ACTIVITY ::
Give back each record precisely, pictures excluded.
Content starts
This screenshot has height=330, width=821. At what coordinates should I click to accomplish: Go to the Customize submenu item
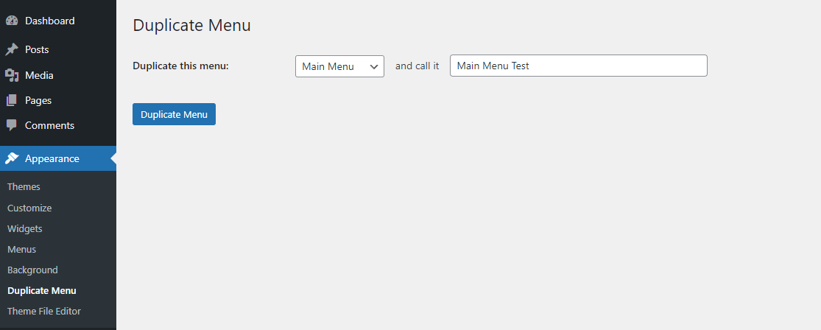[29, 208]

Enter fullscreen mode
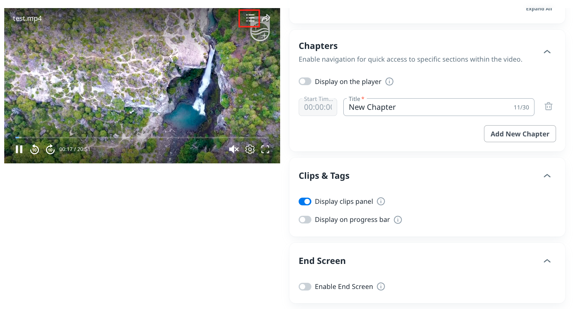(265, 149)
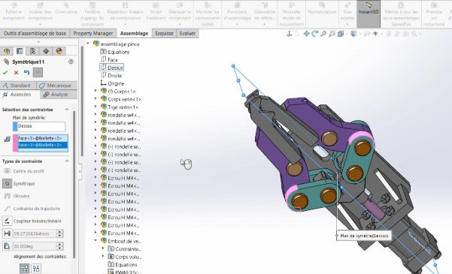This screenshot has width=452, height=274.
Task: Select the Instant3D toolbar button
Action: [x=369, y=14]
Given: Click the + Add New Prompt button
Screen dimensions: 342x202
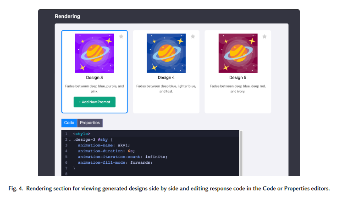Looking at the screenshot, I should pos(94,102).
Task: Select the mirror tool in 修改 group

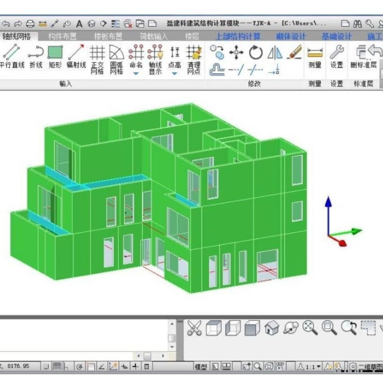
Content ends
RESULT FOR THIS EXERCISE ::
This screenshot has height=330, width=821. At what coordinates should I click to accomplish: Go to the Customize submenu item
[29, 208]

Enter fullscreen mode
(265, 149)
This screenshot has width=452, height=274.
Task: Select the Instant3D toolbar button
Action: [x=369, y=14]
Given: Click the + Add New Prompt button
Screen dimensions: 342x202
Looking at the screenshot, I should pos(94,102).
Task: Select the mirror tool in 修改 group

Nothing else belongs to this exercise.